James C. Smith (born 1959) is an American business executive. He started his career as a journalist and editor, joined Thomson Newspapers in 1987 and subsequently held management positions such as head of Thomson Newspapers in North America and chief operating officer (COO) of the Thomson Corporation. After being CEO of Thomson Reuters' professional division, Thomson Reuters named him COO in 2011 and CEO in January 2012. In February 2020, Steve Hasker succeeded Smith as President and CEO of Thomson Reuters. Involved with initiatives such as the international business council of the World Economic Forum, he is also on the board of Pfizer.

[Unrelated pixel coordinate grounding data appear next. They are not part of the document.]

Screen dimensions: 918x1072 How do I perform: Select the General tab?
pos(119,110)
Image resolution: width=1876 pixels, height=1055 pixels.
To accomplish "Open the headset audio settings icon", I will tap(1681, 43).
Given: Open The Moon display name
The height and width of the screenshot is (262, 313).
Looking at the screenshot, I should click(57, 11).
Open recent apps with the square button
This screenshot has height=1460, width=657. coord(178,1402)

==Early life and education==
James C. Smith was born in 1959 in Carlisle, Kentucky, where he spent his youth. Attending Marshall University in Huntington, West Virginia on a football scholarship, he was active in student affairs before graduating magna cum laude in 1981 with a bachelor's degree. In 2017, the university awarded him an honorary doctorate.

==Career==
Early in his career Smith worked as a journalist for small newspapers such as the Carlisle Mercury, where he was both a reporter and an editor. He was the managing editor of the Charleston Daily Mail when it was acquired by Thomson Newspapers in 1987, at which point Smith joined the Thomson newspaper group. He initially held several staff and operating positions, after which he was made responsible for Thomson Newspapers' operations in North America. According to Reuters, while he was the head of the unit in the United States, Thomson Newspapers became "one of the first media companies to shift away from the declining newspaper business to focus on electronic publishing."

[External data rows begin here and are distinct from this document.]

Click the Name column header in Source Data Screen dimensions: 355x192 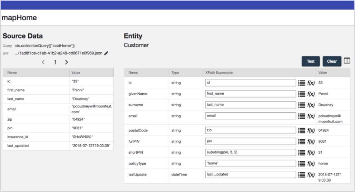(x=12, y=73)
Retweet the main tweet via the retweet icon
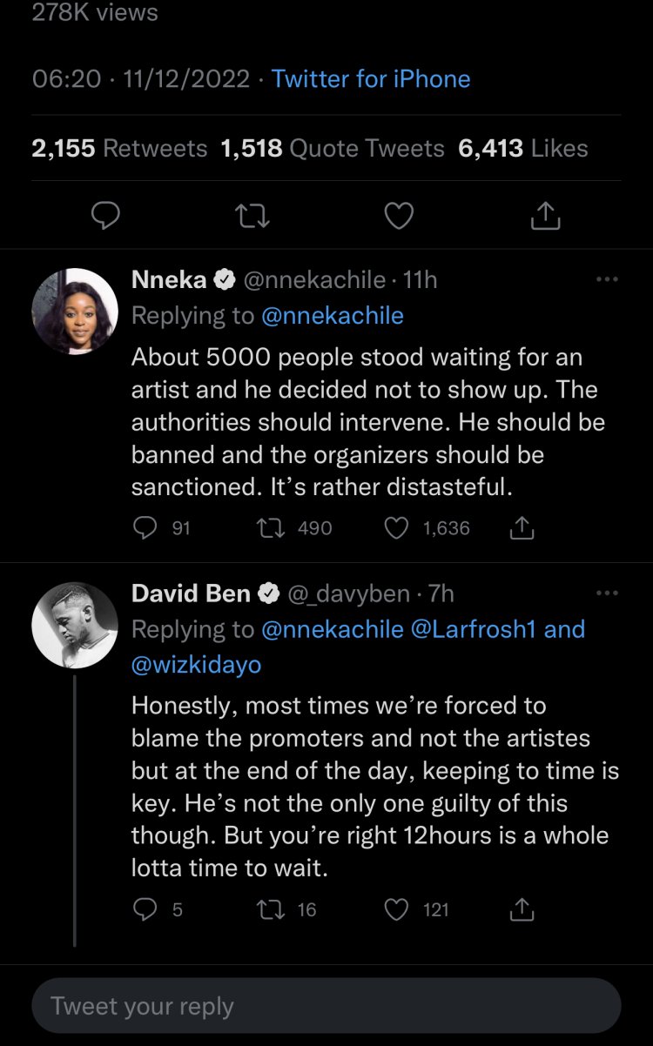The height and width of the screenshot is (1046, 653). (x=252, y=214)
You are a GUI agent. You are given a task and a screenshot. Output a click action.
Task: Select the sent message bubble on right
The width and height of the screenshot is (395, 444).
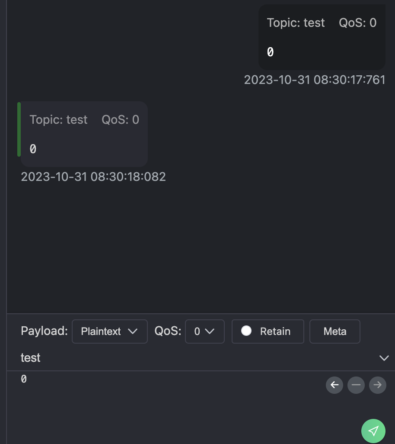tap(322, 37)
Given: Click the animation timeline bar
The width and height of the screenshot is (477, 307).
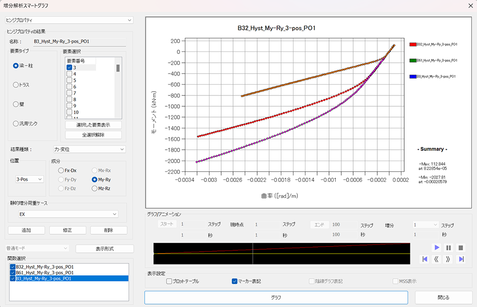Looking at the screenshot, I should point(281,254).
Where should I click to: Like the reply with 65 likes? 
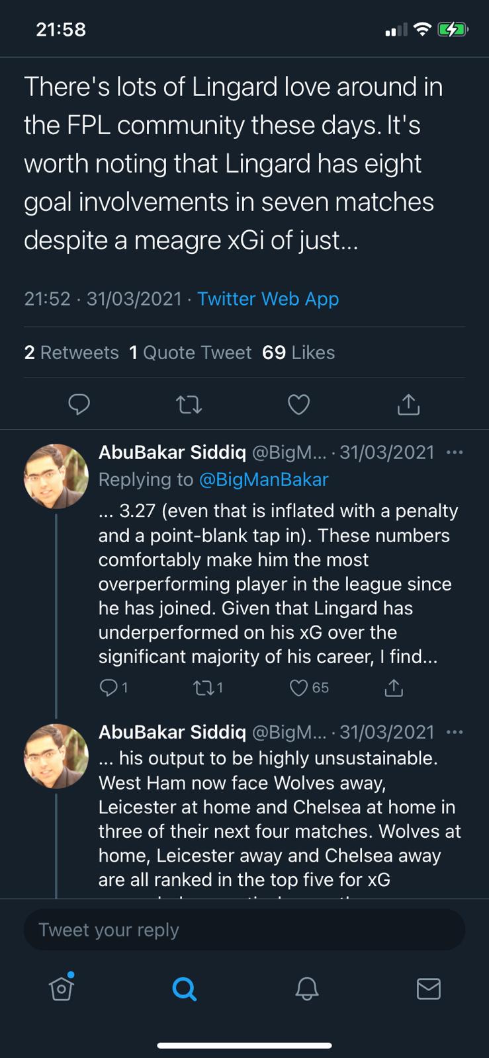[x=299, y=688]
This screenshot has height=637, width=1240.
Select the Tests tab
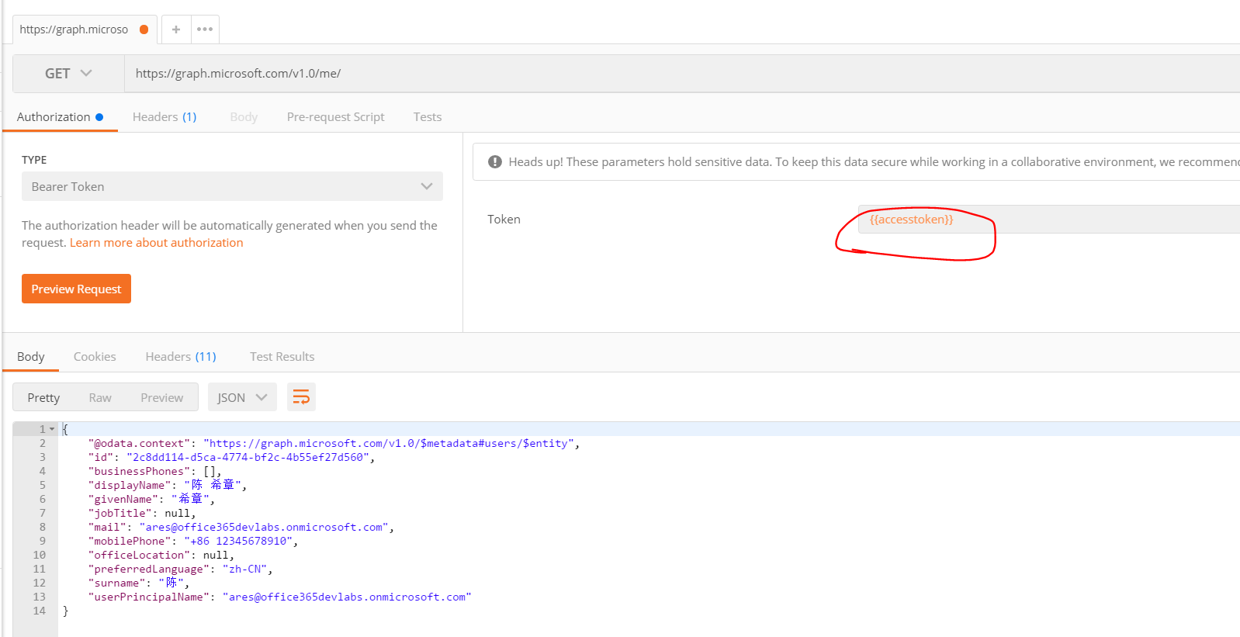(x=427, y=117)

After the company sold its newspaper business in 2000, Smith moved to the Thomson Corporation's professional publishing side. With responsibility for "a number of businesses serving the legal, regulatory and academic markets," in December 2001 he became Thomson's executive vice president of human resources and administration. He then became the company's executive VP of development and corporate affairs in January 2002, and in April 2005 he was appointed president and chief executive officer (CEO) of Thomson Corporation's academic publishing division. Smith subsequently was Thomson's chief operating officer (COO).

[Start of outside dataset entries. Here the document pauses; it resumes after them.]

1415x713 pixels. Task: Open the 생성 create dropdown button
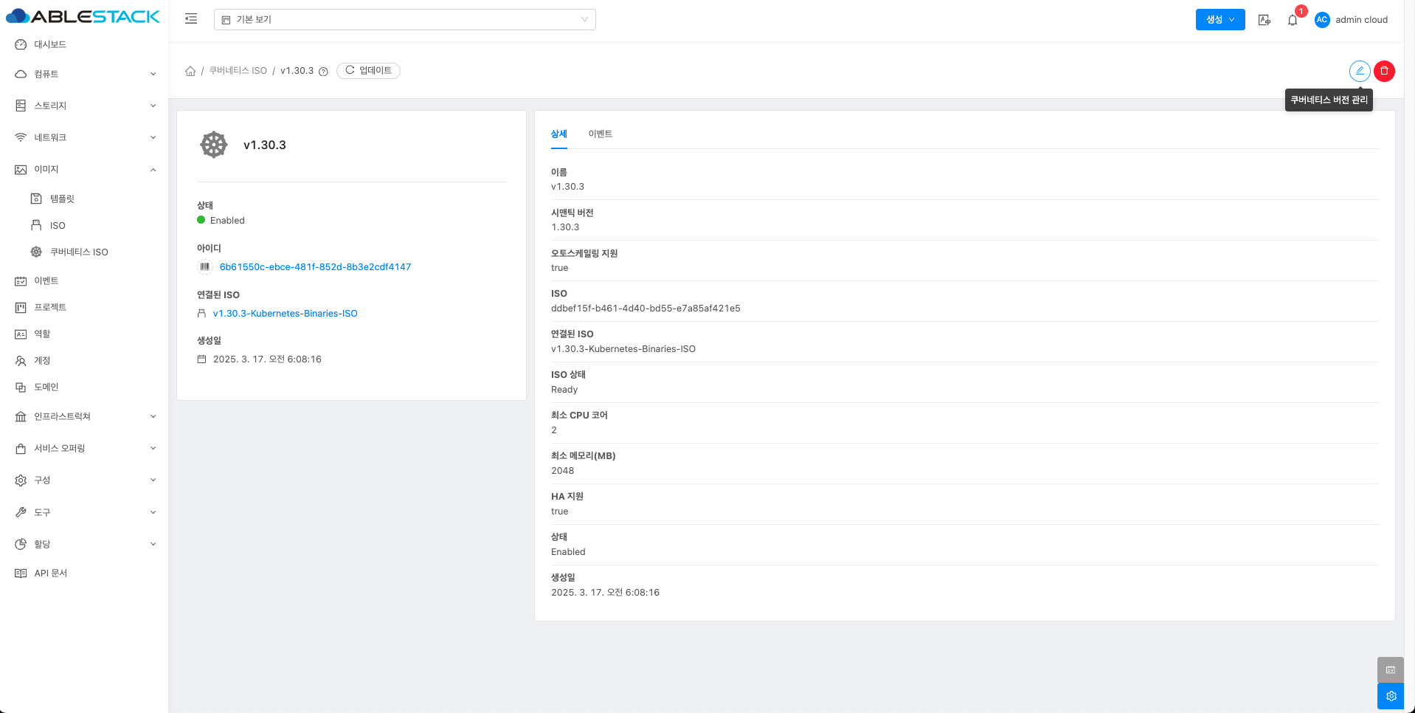point(1219,20)
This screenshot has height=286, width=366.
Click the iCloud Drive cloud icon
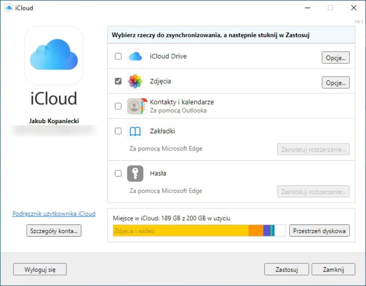pos(135,56)
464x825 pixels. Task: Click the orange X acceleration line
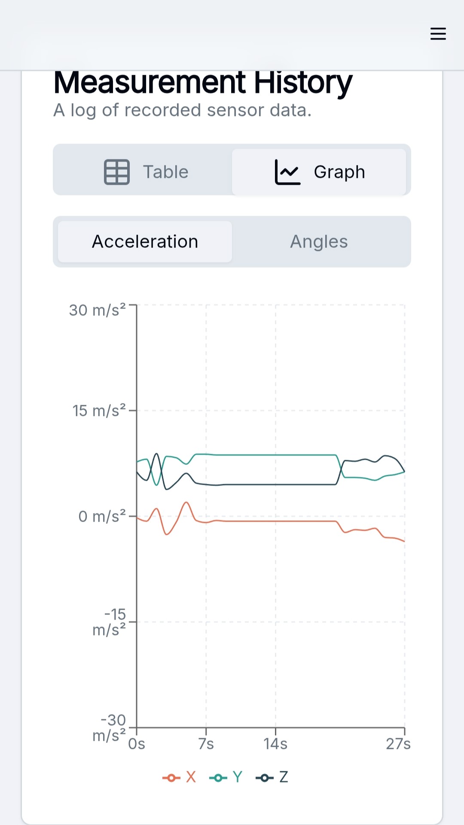pyautogui.click(x=275, y=521)
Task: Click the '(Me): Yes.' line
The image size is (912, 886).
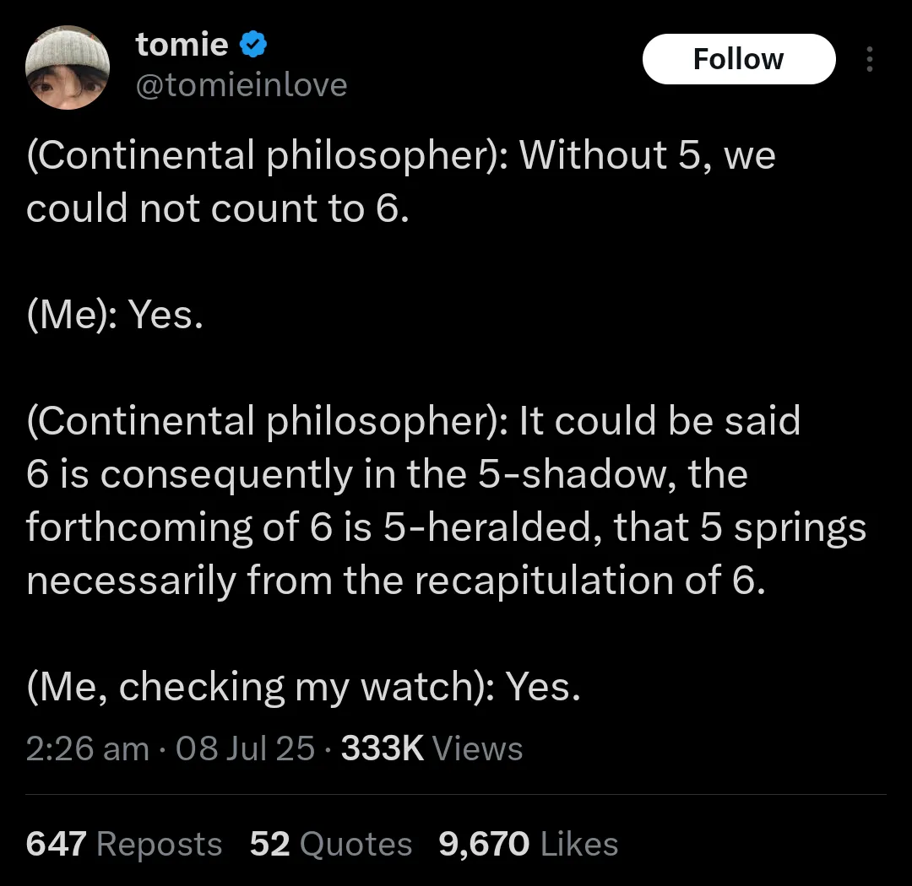Action: 115,315
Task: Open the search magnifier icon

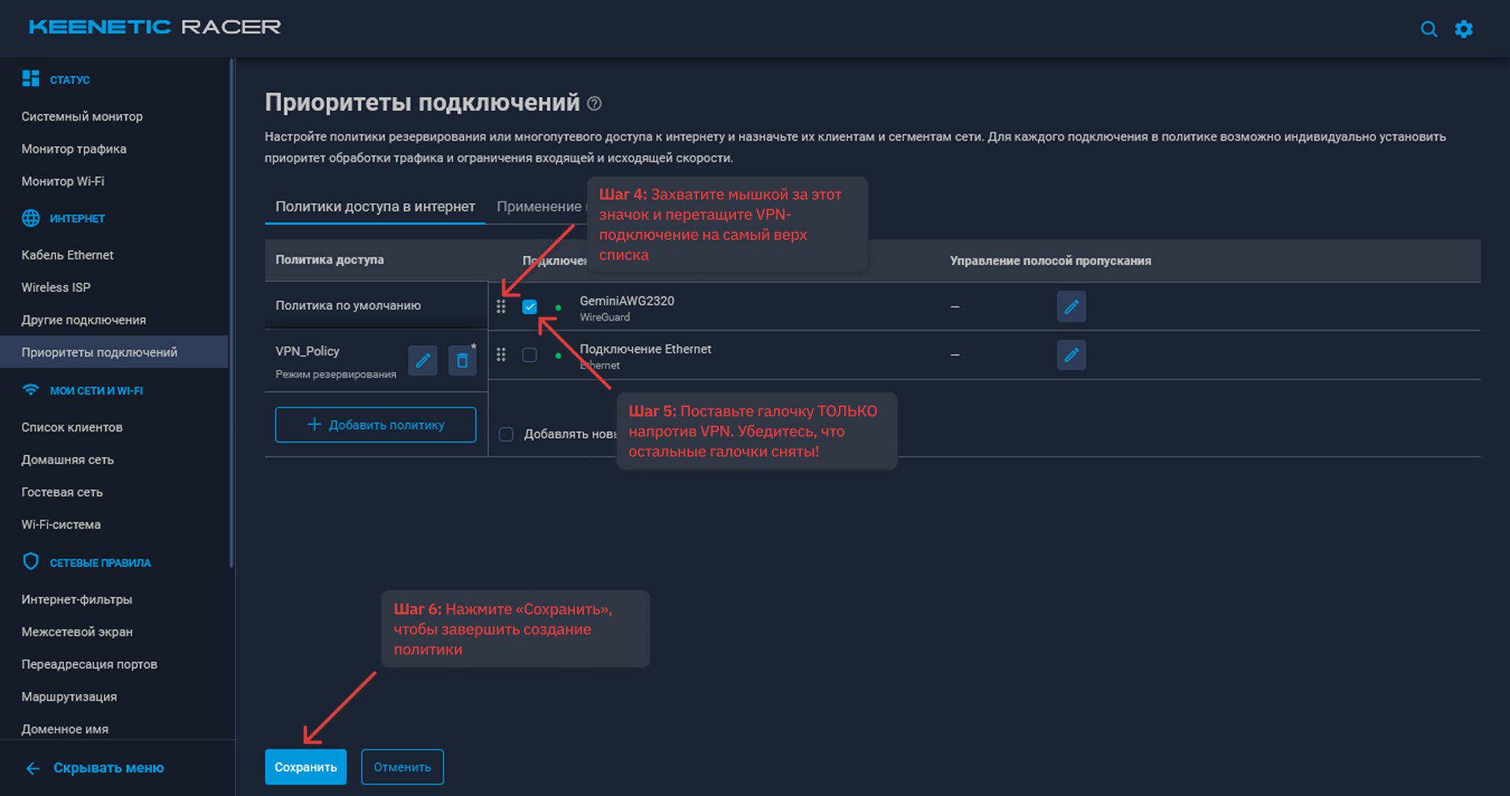Action: 1428,29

===Thomson Reuters COO and CEO===
After the formation of Thomson Reuters in April 2008, Smith was named president and CEO of the combined company's professional division, which sells tax, legal, and accounting products. Smith was then made COO of Thomson Reuters Corporation in late September 2011 as "part of a move by the company to overhaul the structure of the group." On January 1, 2012, Smith became CEO and president of Thomson Reuters. Smith was succeeded by Steve Hasker as Thomson Reuters' President and CEO in February 2020.

==Memberships==
Smith is on the international business council of the World Economic Forum and the international advisory boards of the British American Business Council and the Atlantic Council. A director of Pfizer, Inc. since June 26, 2014, he is also on the boards of the World Economic Forum's Partnering Against Corruption Initiative and the Brazil-U.S. Business Council.

==Personal life==
He lives in Toronto, Ontario, Canada with his wife Pam Kushmerick. He has four sons.

He was inducted into the Marshall University College of Business Hall of Fame in 2014, and he delivered the keynote address for Marshall University's commencement ceremony in 2017.